Terblanche escuchó brevemente y luego se giró hacia Kramer.
—No es nada —le dijo—. Tiene miedo de que informemos a Gillets de su falta de lealtad al contar detalles personales sobre su señor y su señora, como hacen los criados. Parece ser que ese tal Elifasi había trabajado para un jefe igual de exigente, y eso les proporcionó historias para compartir. —Terblanche hizo una pausa, volvió a escuchar y luego dijo—: y aún le preocupa más que nosotros tampoco estemos contentos con él, pues le habló a su visita del detective de la Brigada de Investigación Criminal que había venido por aquí, y de las cosas que había hecho la policía desde la explosión. Como he dicho: los chismes normales entre criados, sólo que a éste lo hemos asustado de verdad y…
—¡Un momento! —exclamó Kramer, tan abruptamente que no sólo se calló Terblanche, sino también el cocinero—. Yo creo que todo esto surge a raíz de la palabra «preguntas». Los chismes se cuentan sin más, pero las preguntas son algo muy diferente, y debemos aclararlo.
Una sensación muy desagradable empezaba a emerger, como si un gusano madurara en la boca de su estómago.
Entre Terblanche y Mabeni fueron interrogando al cocinero, cambiando de táctica y dirigiéndose a él con calma, permitiéndole estar en cuclillas junto a su tío.
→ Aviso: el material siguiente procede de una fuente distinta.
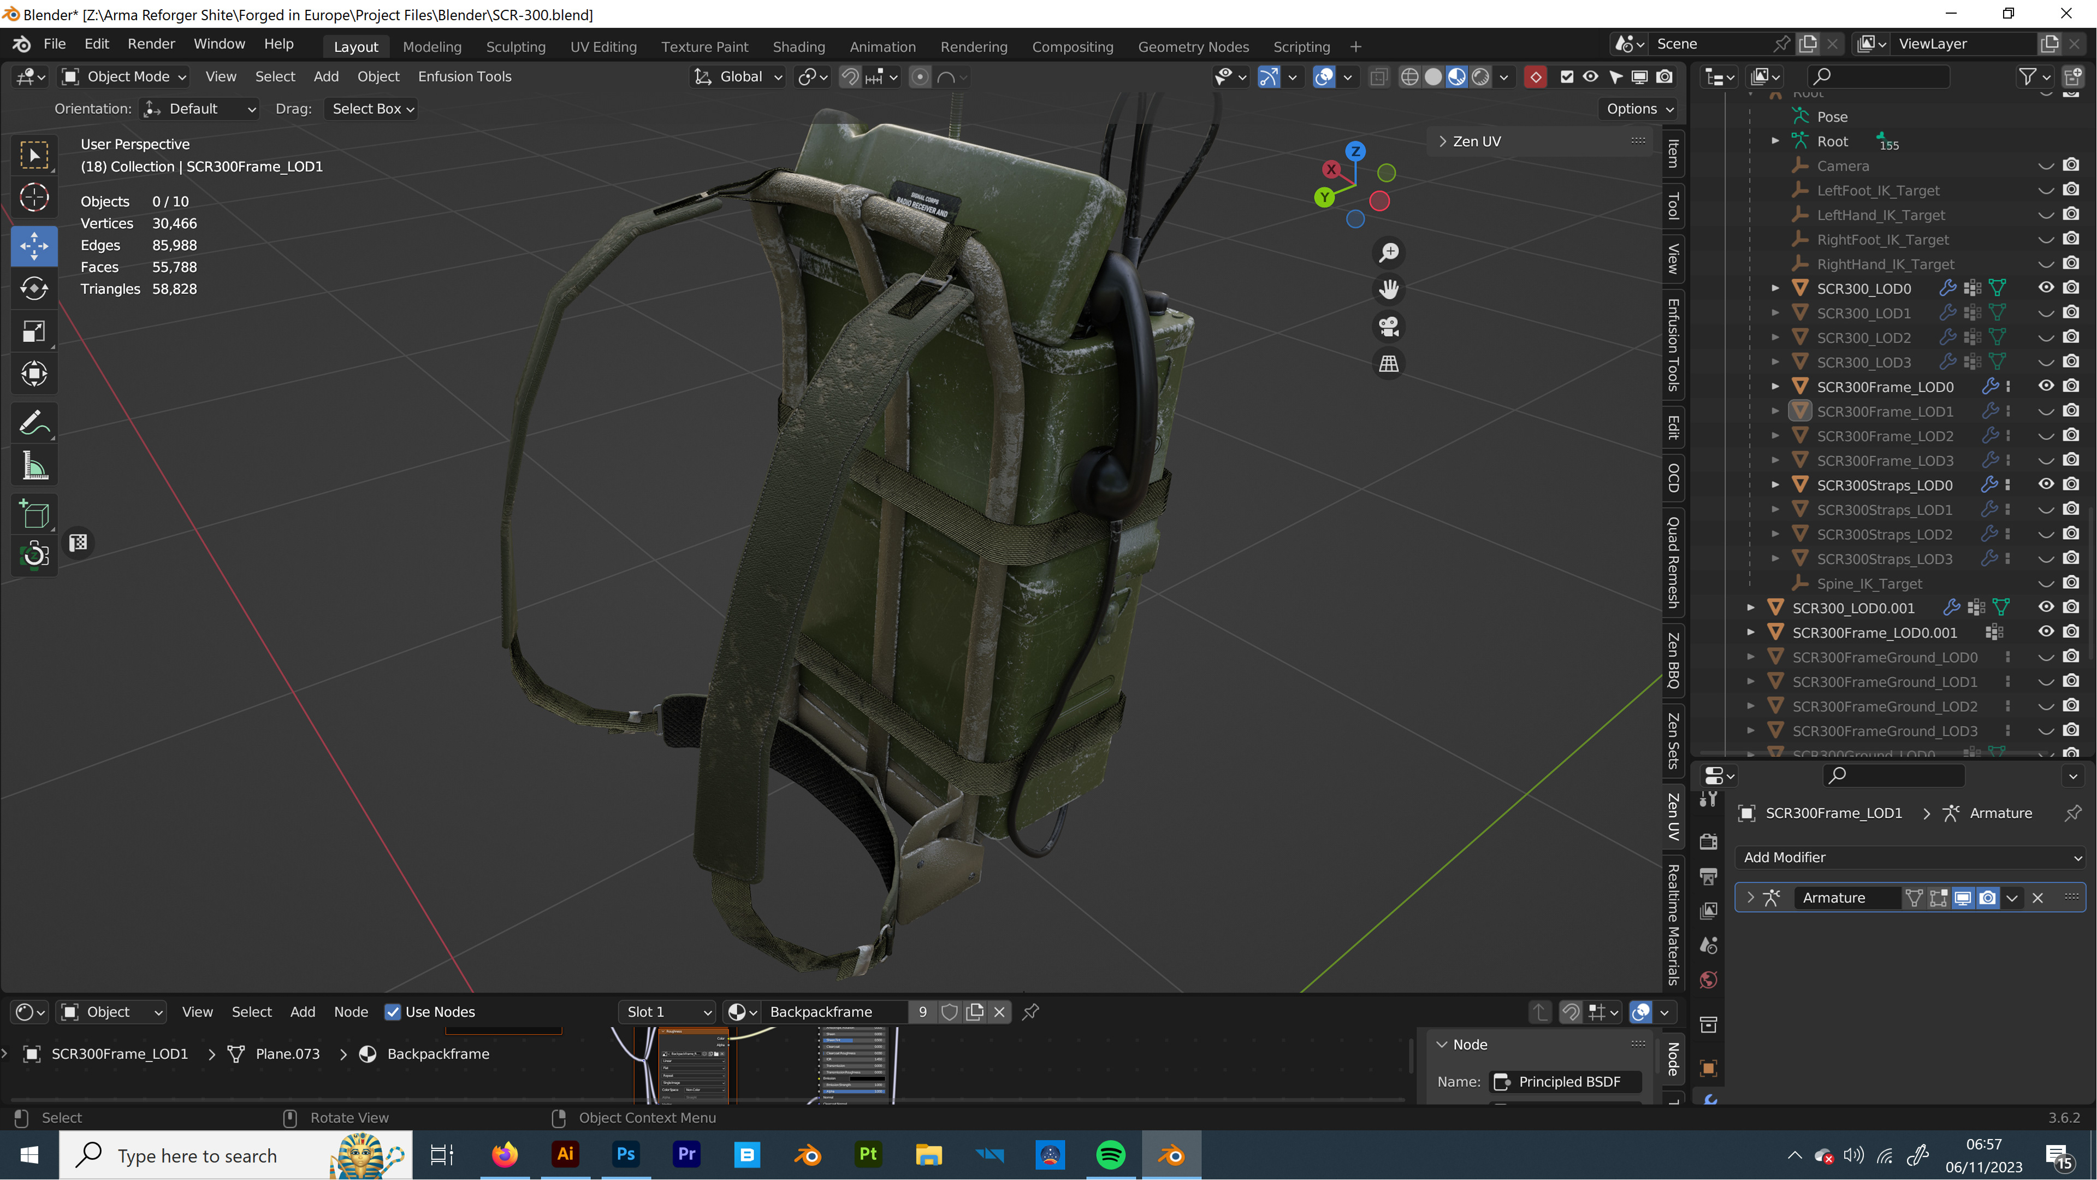Image resolution: width=2097 pixels, height=1180 pixels.
Task: Choose the Measure tool
Action: tap(34, 466)
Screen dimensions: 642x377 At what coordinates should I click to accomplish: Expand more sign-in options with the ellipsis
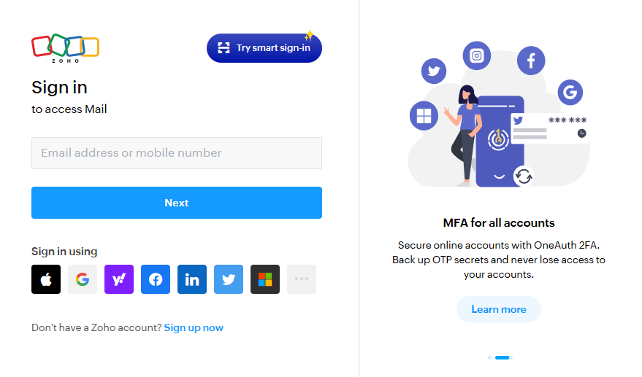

Titubeaba al contestar y con frecuencia parecía que le costaba entender lo que se esperaba de él.
—Vamos —gruñó Kramer, tirando al suelo la ceniza de un Lucky a medio fumar—, no puedo esperar hasta que…
—Caramba, Tromp —dijo Terblanche desconcertado—. Dice que al principio charlaron sin más, de todo y de nada. Parece que el interrogatorio dio comienzo cuando le preguntó al cocinero sobre nosotros, la Policía. Todo como muy de pasada, sí, pero el negro quiso saber la descripción de la persona encargada del caso, qué habíamos encontrado, dónde buscábamos… Por suerte el cocinero es un cafre tan limitado que no pudo contarle gran cosa. Pero ¿qué significa todo esto? ¿Nos espiaba ese Elifasi Ndhlovu? Le aseguro que en todos mis años de servicio nunca me había pasado nada semejante.
Kramer se encogió de hombros, mientras su mente volaba.
—¿Sabe una cosa, Tromp? —dijo Terblanche—. Empiezo a pensar que este caso podría ser político. ¿No cree que sería mejor dejarlo y pasárselo a la División de Seguridad?
—¿Y quedar como idiotas si no lo es? Ya oyó a Dorf decir que no podía serlo. No, Hans, antes debemos encontrar a ese cabrón de Elifasi y charlar un poco con él.
—Pero…
—Seguramente su nombre no nos servirá de nada, así que lo que necesitamos es una descripción. ¿La tiene ya?
—Sí, la solicité antes —respondió Terblanche, mientras asentía y sacaba su cuaderno de notas con pocas ganas—. No es gran cosa. Adulto bantú, estatura media, delgado, habla zulú campesino, veinte y muchos años quizás, lleva zapatillas de tenis viejas, chaqueta de sport puesta del revés, cerillas en las orejas y…
—¡Listillo! No puedo decirle por qué ¡pero lo sabía! —exclamó Kramer.